Why I’m writing again

It would be incredibly pretentious of me, having started writing again only four months ago, to say that I would love to write full time. I’m certainly no JK Rowling or Marian Keyes or Cecelia Ahern. Yet, the more time I spend with my ridiculous thoughts, the more I find myself leaking them onto this page and, more specifically, this blog. And the more I feel that, Yes, this is what I want to do.

From a very early age, I have been acquainted with the written word. My mother, fearing that I would not be accepted into the local mainstream school, taught me to read at the age of three. I was reading before I was potty-trained at the ripe old age of five. When I was in Junior Infants, I had already read all of the class readers. I was bored, which the teacher was not expecting.

I have always been encouraged to write. At a basic level, I was given an electric typewriter at school, and it was through using it that I communicated my basic human needs, such as the need to go to the toilet. I had to type out all the answers to the teacher’s questions, as my speech was on a par with someone who was heavily inebriated. I remember, even at this age, thinking how degrading it was. As far as I was (and still am) concerned, I can talk, I do my best to be understood. It’s up to those to whom I’m talking to, to make an effort to listen.

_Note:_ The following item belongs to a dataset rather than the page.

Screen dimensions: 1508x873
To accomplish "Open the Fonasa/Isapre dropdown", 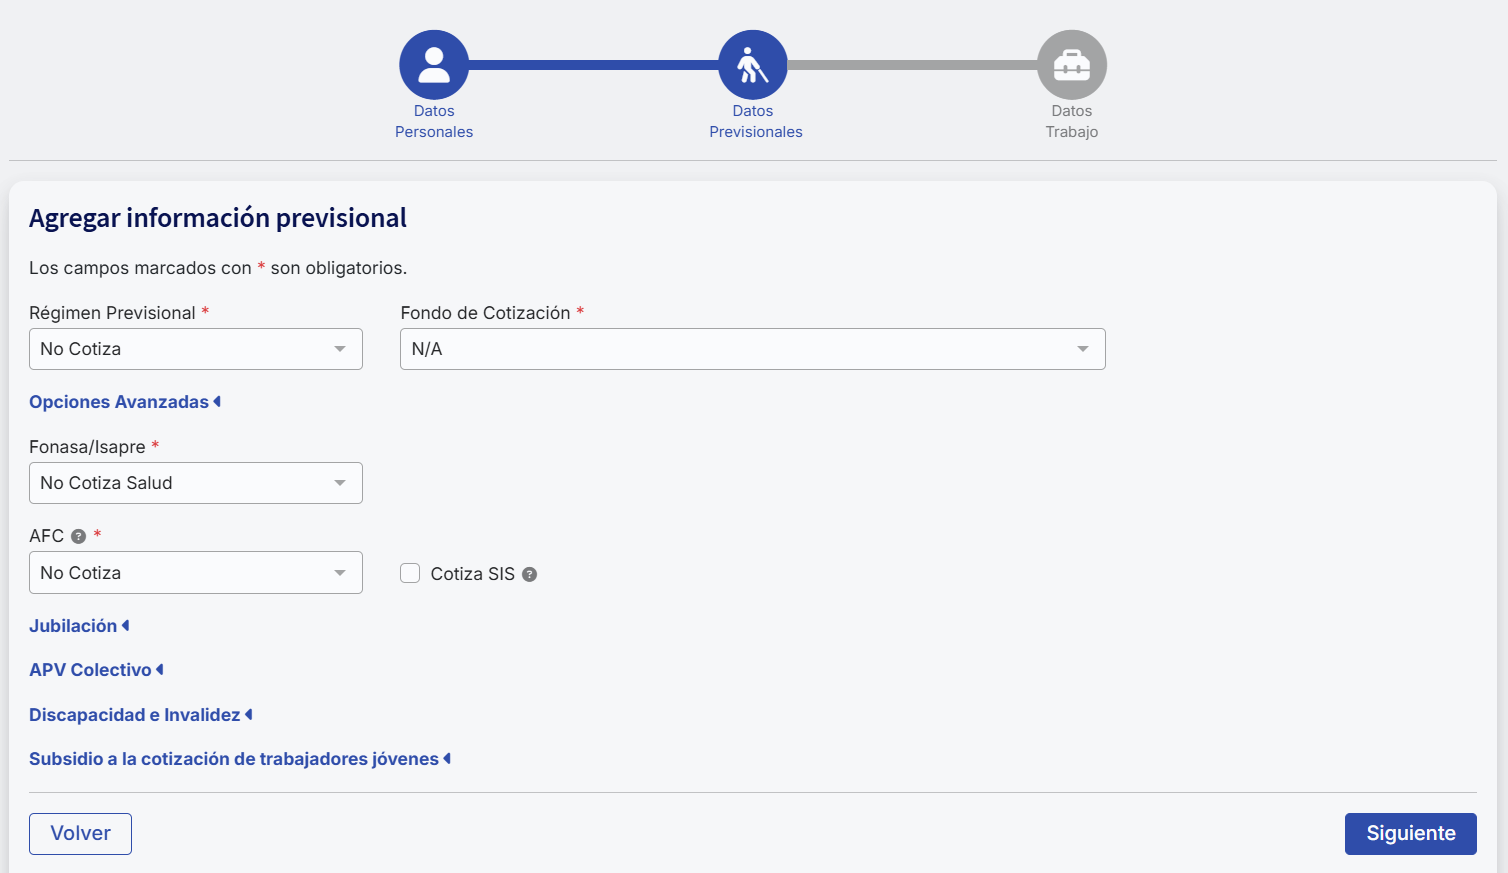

Even now, however, this doesn’t always work in practice.

When we were making the RTE Documentary, ‘Somebody to Love’, I made it quite clear that my speech was the only part of my disability that I would change, because I feel that people tend to link my slurred, incoherent speech with my cognitive ability. For example, if I have to make a phone call to someone I don’t know, they tend to ask me to put my parents on the phone, or they hang up on me. ‘Call back when you’re sober’, ‘Is there anyone there with you’? ‘Listen, I’m hanging up because I don’t understand what you’re saying,’ are pretty standard responses when I call somebody who doesn’t know me. I dread phone calls, and firmly believe that every single person on the planet should have email or text. So. Much. Easier.

It’s been twenty-five years since I started primary school, and a lot has changed since then. I use a laptop instead of a typewriter, and I can make myself understood when needs be. I’m a wife and a mother; instead of being a dependent, I’m heavily depended upon. I’ve a degree in Trinity and relatively good experience of the working world. Yet, I’m still perceived by (some) people who don’t know me as a victim of unfortunate circumstances, who will never enjoy a decent quality of life; who is in some way inferior or lacking.  I endure the staring, the tutting, the ‘isn’t it terrible, the poor pet’, because to verbally object would be futile, like throwing petrol on a roaring fire.

And this is why I’ve started writing again. Admittedly, it would be a bonus if, one day, it became a way for me to put food on the table. For now, I’m just happy that the writer’s block is gone and I’m able to write once more, knowing that at least my words will be understood, even if I’ve nothing of importance to say.